Spanish police said on Sunday that they had arrested eight people suspected of helping to steal more than US$60 million from banks worldwide by hacking into credit card processing firms and withdrawing money from cash machines.
The arrests are one of the biggest breakthroughs yet outside the US in connection with a series of global bank heists, coordinated across numerous countries by cells which withdrew millions of US dollars in a matter of hours.
Spanish police said in a statement that they had detained six Romanian citizens and two Moroccans on the outskirts of Madrid, and seized 25,000 euros (US$34,400) in cash, as well as about 1,000 blank credit cards, IT material and jewels after several building searches.

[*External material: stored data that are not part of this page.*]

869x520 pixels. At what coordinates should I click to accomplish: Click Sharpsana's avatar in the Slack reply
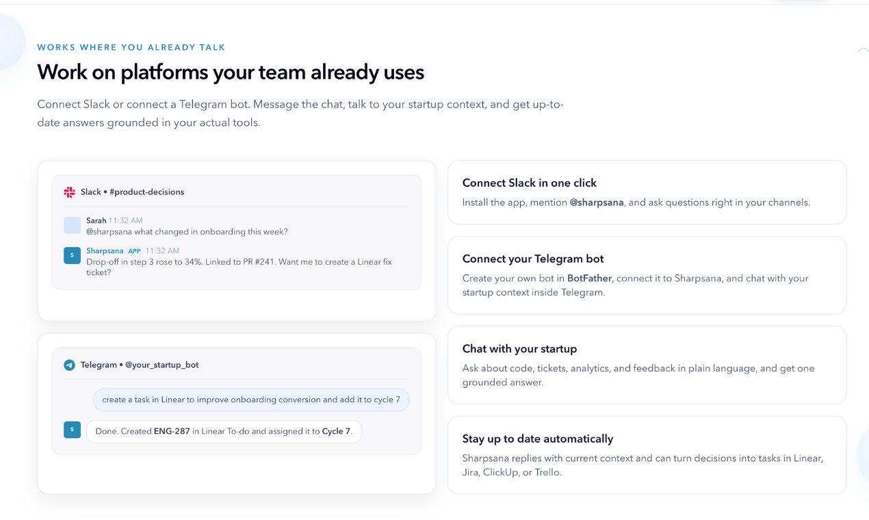[x=72, y=255]
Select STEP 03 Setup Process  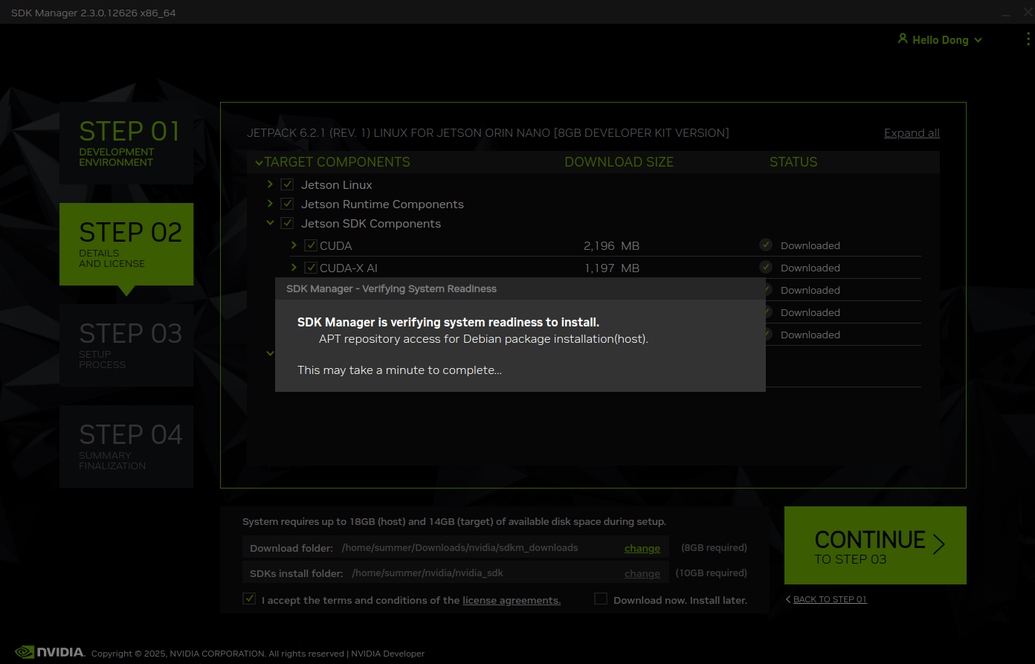tap(126, 344)
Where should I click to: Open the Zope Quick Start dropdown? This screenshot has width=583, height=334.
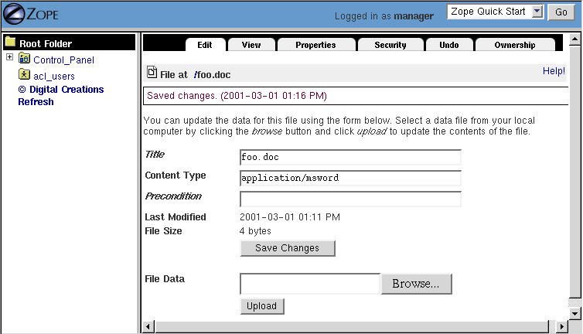pyautogui.click(x=497, y=12)
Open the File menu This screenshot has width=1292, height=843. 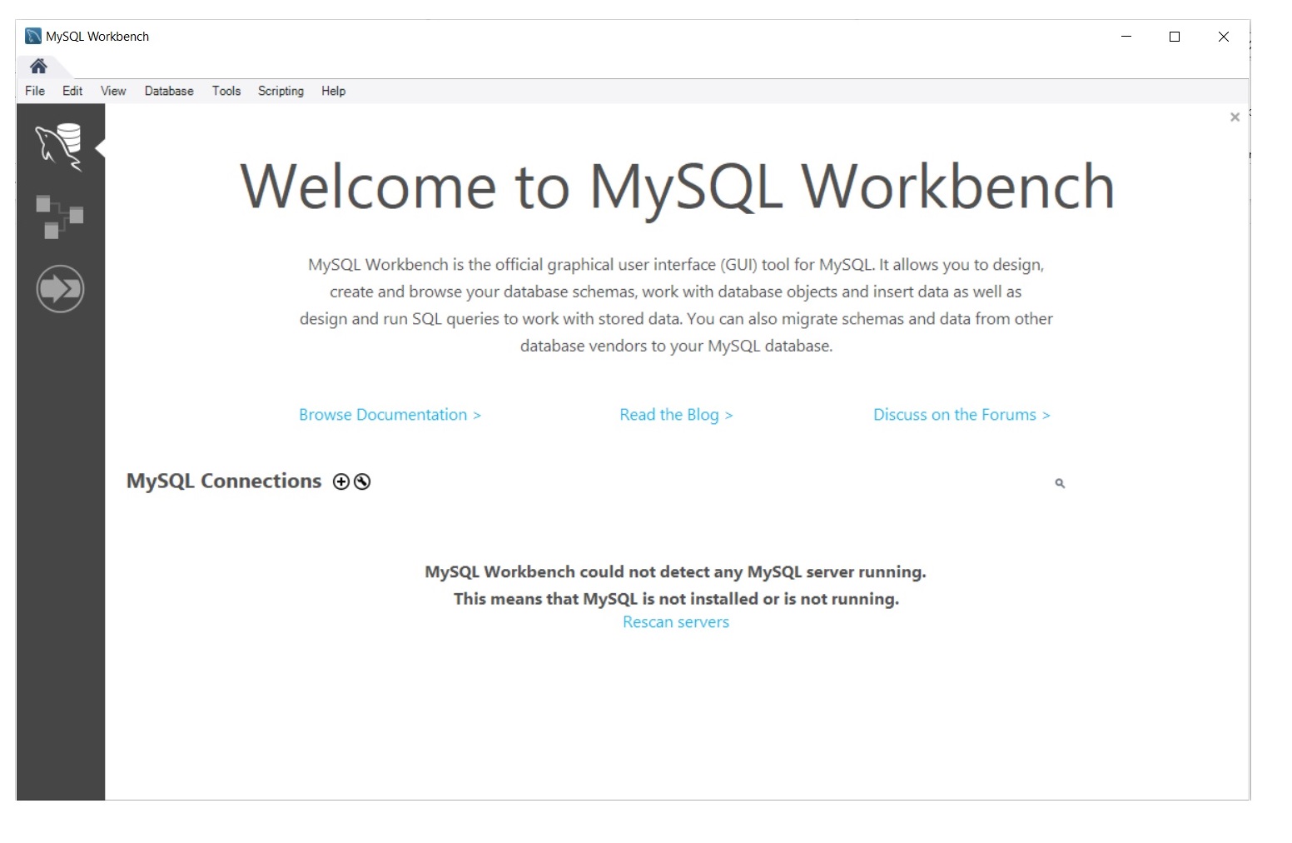click(34, 91)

The statement said the global hacking gang had been controlled by a single person, who had been arrested in Germany. The police could not be reached for comment on when the alleged mastermind had been detained.
German prosecutors said in May they had arrested two Dutch citizens suspected of taking part in a US$45 million cyberheist involving two Middle Eastern banks.
Prosecutors in Duesseldorf could not immediately be reached for comment on Sunday.
The Spanish police statement said they had acted with the help of an unnamed US security agency.
“The bulk of the organization based in Spain has been dismantled when it was starting to regroup to carry out an attack similar to previous ones, in various EU countries and including in Japan,” the police said.
They said the ringleader was an IT expert who hacked into the databases used by credit card processing firms and could modify security settings, including PIN restrictions and withdrawal limits, before getting cells worldwide to make fake credit cards using some of the information.
The swiftness and scale of the heists was revealed earlier this year, when US prosecutors arrested seven men suspected of the Middle Eastern bank thefts.
About US$45 million was stolen in several attacks using fake cards bearing the names of two banks, prosecutors said, with US$40 million raided from ATMs in 24 countries in just over 10 hours in February.
Spanish police said on Sunday, 446 withdrawals took place in Madrid during a February raid, with the Spanish-based arm of the ring obtaining US$400,000 in a heist totaling US$40 million. They did not confirm which banks had been involved.
Previous raids had involved withdrawals in other Spanish cities and global takings by the crime ring amounted to over US$60 million, they said.
Six further people were arrested and charged in the US last month in connection with the Middle Eastern bank theft.